PTPs are able to affect cell signaling as a consequence of their very specific biochemical function: they remove phosphate groups from other molecules. Another family of enzymes, called kinases, does precisely the opposite: its members add phosphate groups, and in so doing, work together with the PTPs to regulate cell signaling.
CSHL Professor Nicholas Tonks, who purified the first PTP over 20 years ago, is an authority on phosphatases. He teamed up with CSHL Associate Professor Senthil Muthuswamy, an expert on kinases and breast cancer biology, who is also affiliated with the University of Toronto. They and their colleagues methodically suppressed each of the 105 known PTPs, in a cell culture system constructed to simulate mammary epithelial tissue.

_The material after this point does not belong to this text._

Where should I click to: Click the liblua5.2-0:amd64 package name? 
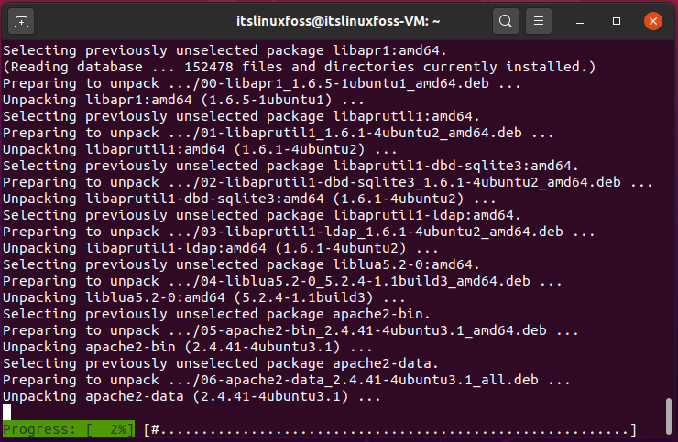click(403, 264)
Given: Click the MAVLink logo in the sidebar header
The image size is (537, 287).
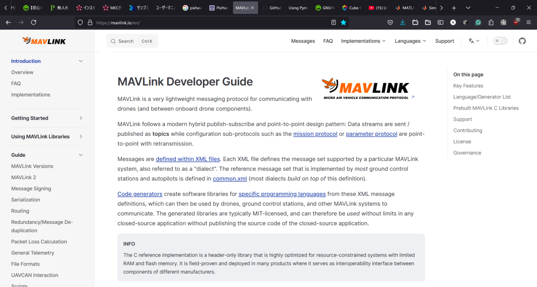Looking at the screenshot, I should tap(44, 41).
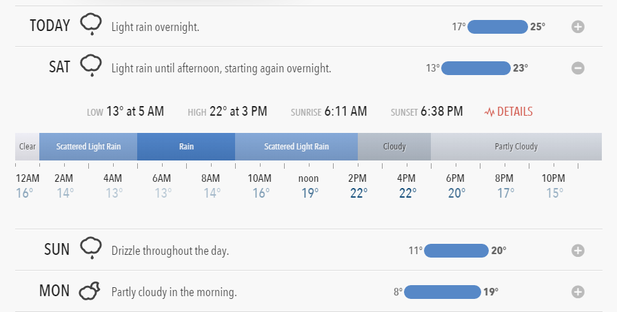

The cells were also modified so that the cancer-promoting receptor protein called HER2 (itself a kinase) could be activated selectively. Overabundant HER2 protein (also called ErbB2) is associated with aggressive disease and poor prognosis, and is found in about one-fourth of those who have breast cancer.
They discovered that PTPN23, under normal conditions, for example, when not suppressed, recognizes and removes phosphate groups from three molecules important in the signaling cascade in breast epithelial cells. These three molecules are called SRC, E-cadherin and β-catenin. Of the three, the key is SRC: it is a type of kinase that, like HER2, is well known to be a cancer-promoter. SRC-induced anomalies in cell signaling have been linked with breast and other cancer types.
"Considering the negative effect of PTPN23 on SRC activity, loss of PTPN23 may promote tumor growth and metastasis in breast tumors that are associated with activation of SRC," the team suggests.